WHAT IS BEING ASKED. Copy out every line of the records below without changing a single character.

PROVIDED RECORDS.
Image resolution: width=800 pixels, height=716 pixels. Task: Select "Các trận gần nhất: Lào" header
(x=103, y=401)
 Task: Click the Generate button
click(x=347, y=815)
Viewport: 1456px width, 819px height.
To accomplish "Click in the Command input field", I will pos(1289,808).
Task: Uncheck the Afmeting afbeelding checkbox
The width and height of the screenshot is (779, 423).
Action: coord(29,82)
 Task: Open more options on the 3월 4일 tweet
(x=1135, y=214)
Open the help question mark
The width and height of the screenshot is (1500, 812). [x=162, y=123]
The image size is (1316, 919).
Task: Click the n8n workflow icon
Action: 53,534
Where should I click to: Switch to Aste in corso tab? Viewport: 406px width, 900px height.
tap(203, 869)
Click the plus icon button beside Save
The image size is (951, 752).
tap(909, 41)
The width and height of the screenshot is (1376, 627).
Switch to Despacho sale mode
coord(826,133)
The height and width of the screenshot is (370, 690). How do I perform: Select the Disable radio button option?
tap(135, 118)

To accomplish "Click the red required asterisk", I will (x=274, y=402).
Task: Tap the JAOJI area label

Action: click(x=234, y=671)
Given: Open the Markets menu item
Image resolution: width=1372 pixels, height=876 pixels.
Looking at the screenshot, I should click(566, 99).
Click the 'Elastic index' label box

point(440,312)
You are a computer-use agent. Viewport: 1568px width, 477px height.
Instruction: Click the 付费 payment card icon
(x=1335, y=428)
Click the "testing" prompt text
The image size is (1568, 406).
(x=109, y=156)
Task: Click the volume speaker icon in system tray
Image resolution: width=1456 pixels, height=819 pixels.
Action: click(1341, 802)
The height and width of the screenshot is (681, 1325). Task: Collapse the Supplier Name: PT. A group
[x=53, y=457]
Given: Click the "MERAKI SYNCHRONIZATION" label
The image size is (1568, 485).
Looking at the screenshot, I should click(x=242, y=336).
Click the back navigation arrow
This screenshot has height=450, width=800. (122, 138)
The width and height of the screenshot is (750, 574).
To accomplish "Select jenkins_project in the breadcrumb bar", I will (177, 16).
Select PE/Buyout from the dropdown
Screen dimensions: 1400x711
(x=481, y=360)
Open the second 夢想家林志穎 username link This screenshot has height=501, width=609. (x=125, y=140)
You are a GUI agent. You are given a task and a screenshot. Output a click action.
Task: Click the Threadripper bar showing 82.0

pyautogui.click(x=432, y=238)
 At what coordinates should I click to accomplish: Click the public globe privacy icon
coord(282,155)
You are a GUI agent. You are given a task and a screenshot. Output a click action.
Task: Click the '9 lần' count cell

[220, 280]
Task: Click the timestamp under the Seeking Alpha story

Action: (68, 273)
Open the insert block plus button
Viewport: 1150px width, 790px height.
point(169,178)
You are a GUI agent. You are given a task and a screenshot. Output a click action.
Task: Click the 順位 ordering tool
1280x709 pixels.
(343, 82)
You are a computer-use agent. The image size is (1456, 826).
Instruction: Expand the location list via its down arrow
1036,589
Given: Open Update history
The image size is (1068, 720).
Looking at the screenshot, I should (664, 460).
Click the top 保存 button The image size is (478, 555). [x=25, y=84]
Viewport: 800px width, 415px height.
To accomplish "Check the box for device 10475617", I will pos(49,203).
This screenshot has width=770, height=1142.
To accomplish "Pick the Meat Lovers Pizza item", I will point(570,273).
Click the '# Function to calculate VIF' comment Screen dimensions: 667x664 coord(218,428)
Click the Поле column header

RESPONSE BELOW.
Image resolution: width=800 pixels, height=716 pixels. Task: Select "Các trận gần nhất: Lào" header
(x=103, y=401)
 Task: Click the Generate button
click(x=347, y=815)
Viewport: 1456px width, 819px height.
To accomplish "Click in the Command input field", I will pos(1289,808).
Task: Uncheck the Afmeting afbeelding checkbox
The width and height of the screenshot is (779, 423).
Action: coord(29,82)
 Task: Open more options on the 3월 4일 tweet
(x=1135, y=214)
Open the help question mark
The width and height of the screenshot is (1500, 812). [x=162, y=123]
The image size is (1316, 919).
Task: Click the n8n workflow icon
Action: 53,534
Where should I click to: Switch to Aste in corso tab? Viewport: 406px width, 900px height.
tap(203, 869)
Click the plus icon button beside Save
The image size is (951, 752).
tap(909, 41)
The width and height of the screenshot is (1376, 627).
Switch to Despacho sale mode
coord(826,133)
The height and width of the screenshot is (370, 690). How do I perform: Select the Disable radio button option?
tap(135, 118)

To accomplish "Click the red required asterisk", I will (x=274, y=402).
Task: Tap the JAOJI area label

Action: click(x=234, y=671)
Given: Open the Markets menu item
Image resolution: width=1372 pixels, height=876 pixels.
Looking at the screenshot, I should click(566, 99).
Click the 'Elastic index' label box

point(440,312)
You are a computer-use agent. Viewport: 1568px width, 477px height.
Instruction: Click the 付费 payment card icon
(x=1335, y=428)
Click the "testing" prompt text
The image size is (1568, 406).
(x=109, y=156)
Task: Click the volume speaker icon in system tray
Image resolution: width=1456 pixels, height=819 pixels.
Action: click(1341, 802)
The height and width of the screenshot is (681, 1325). Task: Collapse the Supplier Name: PT. A group
[x=53, y=457]
Given: Click the "MERAKI SYNCHRONIZATION" label
The image size is (1568, 485).
Looking at the screenshot, I should click(x=242, y=336).
Click the back navigation arrow
This screenshot has height=450, width=800. (122, 138)
The width and height of the screenshot is (750, 574).
To accomplish "Select jenkins_project in the breadcrumb bar", I will (177, 16).
Select PE/Buyout from the dropdown
Screen dimensions: 1400x711
(x=481, y=360)
Open the second 夢想家林志穎 username link This screenshot has height=501, width=609. (x=125, y=140)
You are a GUI agent. You are given a task and a screenshot. Output a click action.
Task: Click the Threadripper bar showing 82.0

pyautogui.click(x=432, y=238)
 At what coordinates should I click to accomplish: Click the public globe privacy icon
coord(282,155)
You are a GUI agent. You are given a task and a screenshot. Output a click action.
Task: Click the '9 lần' count cell

[220, 280]
Task: Click the timestamp under the Seeking Alpha story

Action: (68, 273)
Open the insert block plus button
Viewport: 1150px width, 790px height.
point(169,178)
You are a GUI agent. You are given a task and a screenshot. Output a click action.
Task: Click the 順位 ordering tool
1280x709 pixels.
(343, 82)
You are a computer-use agent. The image size is (1456, 826).
Instruction: Expand the location list via its down arrow
1036,589
Given: Open Update history
The image size is (1068, 720).
Looking at the screenshot, I should (664, 460).
Click the top 保存 button The image size is (478, 555). [x=25, y=84]
Viewport: 800px width, 415px height.
To accomplish "Check the box for device 10475617", I will pos(49,203).
This screenshot has width=770, height=1142.
To accomplish "Pick the Meat Lovers Pizza item", I will point(570,273).
Click the '# Function to calculate VIF' comment Screen dimensions: 667x664 coord(218,428)
Click the Поле column header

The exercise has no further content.